Open preethiraghavan1 opened 1 month ago
Thanks for the very interesting proposal.
I was wondering whether this proposal could be useful in the filtering_id case without requerying.
We want to use Shared Storage with Private Aggregation for two very different use cases, one with low report count (say maximum 1 million per day) with a daily aggregation, and the other one with a high number of reports (say 200 million reports per hour) with a hourly aggregation, both using a different filtering_id to partition the use cases. Could we leverage this proposal so that the hourly job preaggregates the result for the daily one?
Thanks @alois-bissuel for your question.
Suppose you have 2 filtering ids, 1 (= hourly), 2(= daily). With Shared Storage, IIUC, you receive some (200 + 1/24) Million reports hourly. The hourly job (filtering Ids = 1) would process this ~200M reports but the daily job (filtering ids = 2) processes (200 * 24 + 1) = 4801M reports, for aggregating just 1M reports' contributions while filtering the rest out.
You definitely could use Encrypted Intermediates for the daily jobs by generating hourly intermediates.
You can adjust the frequency of intermediate queries (e.g., every 2 hours) or implement incremental EI queries for continuous aggregation.
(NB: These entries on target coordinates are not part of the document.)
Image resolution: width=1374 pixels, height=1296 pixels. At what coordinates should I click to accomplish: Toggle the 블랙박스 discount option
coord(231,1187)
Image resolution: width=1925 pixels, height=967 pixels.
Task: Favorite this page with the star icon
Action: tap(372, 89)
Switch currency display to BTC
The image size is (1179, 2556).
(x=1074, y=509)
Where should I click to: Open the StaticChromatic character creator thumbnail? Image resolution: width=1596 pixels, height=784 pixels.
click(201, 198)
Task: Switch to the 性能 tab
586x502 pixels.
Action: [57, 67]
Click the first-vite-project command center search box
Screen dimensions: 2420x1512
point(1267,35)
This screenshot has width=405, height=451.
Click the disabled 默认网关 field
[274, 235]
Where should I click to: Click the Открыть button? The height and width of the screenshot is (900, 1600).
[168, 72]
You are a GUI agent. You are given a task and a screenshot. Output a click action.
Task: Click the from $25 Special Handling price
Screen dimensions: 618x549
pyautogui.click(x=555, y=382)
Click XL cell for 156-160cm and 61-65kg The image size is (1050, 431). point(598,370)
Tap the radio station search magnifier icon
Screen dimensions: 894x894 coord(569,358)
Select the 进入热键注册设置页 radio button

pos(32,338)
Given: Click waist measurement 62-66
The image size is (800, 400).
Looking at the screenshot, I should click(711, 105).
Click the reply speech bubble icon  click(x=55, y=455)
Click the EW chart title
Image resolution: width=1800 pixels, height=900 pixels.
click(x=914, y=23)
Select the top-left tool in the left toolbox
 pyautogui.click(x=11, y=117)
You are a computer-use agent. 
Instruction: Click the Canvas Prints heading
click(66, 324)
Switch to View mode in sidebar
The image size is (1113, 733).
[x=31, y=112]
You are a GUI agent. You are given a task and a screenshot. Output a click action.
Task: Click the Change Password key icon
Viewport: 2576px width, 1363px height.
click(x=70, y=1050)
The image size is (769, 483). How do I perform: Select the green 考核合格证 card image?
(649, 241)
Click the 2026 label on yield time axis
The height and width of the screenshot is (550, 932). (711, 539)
Example with Incremental EI Queries:
EI_query(filtering_ids=2, 1st hour reports)
-> EI_1_REPORTSEI_query(filtering_ids=2, [2nd hour, EI_1_REPORTS])
-> EI_2_REPORTS (incrementally aggregates with the 1st-hour results)Note: Without re-querying, the computation is not reduced, but it is distributed. The benefit would be the low latency of the last query where you will get quicker summary reports.
To make sure we understand how it all fits together, could you provide more details on your use case? What metrics are you trying to compute for the daily vs. the hourly batches? Is it for lower latency or for addressing the challenge of processing the 4 Billion reports in TEE for the daily query, you think Encrypted Intermediates might be useful?
Sorry for the late answer.
For the record, we want to compute statistics on all the bids done on Protected Audience (the hourly job with a lot of data) and lower intensity metrics for the daily status of users -- for instance audience size -- for the daily job.
My main concern was processing time for the daily aggregation (for a low number of reports with the corresponding filtering_id). It looks unreasonable to have to process in one job the 4 billions of daily reports to get a result on only a small fraction of them. We do not necessarily care much about the lower latency, though it has an added value in itself.
Note that this whole problem would not exist if batching_ids are implemented.
I was wondering whether the hourly aggregation could be used to produce two encrypted intermediates for both filtering ids. This would mean that reports would need to be processed only once, as I don't know how job runtime (and need for large executors) behave with the number of records to be processed.
Close.preethiraghavan1
@alois-bissuel, I appreciate you sharing your use case. Processing 4B reports, especially when only a small portion is required for aggregation, does seem excessive. It is an interesting idea to generate multiple Encrypted Intermediates from the same job. We will look into it when developing this feature. Overall, we think Encrypted Intermediate can help in this use case and we are working on the feature details, which we will share once available.
Thanks for the feedback!
Current System
Currently, the Aggregation Service aggregates contributions from raw encrypted reports and produces aggregated and noised histograms. In scenarios where an adtech needs to batch and send the same reports repeatedly for aggregation (e.g., when querying over extended time range like daily, weekly, monthly with re-querying), recomputing the same underlying data multiple times can be computationally expensive and lead to slow query performance while incurring additional unnecessary and avoidable costs.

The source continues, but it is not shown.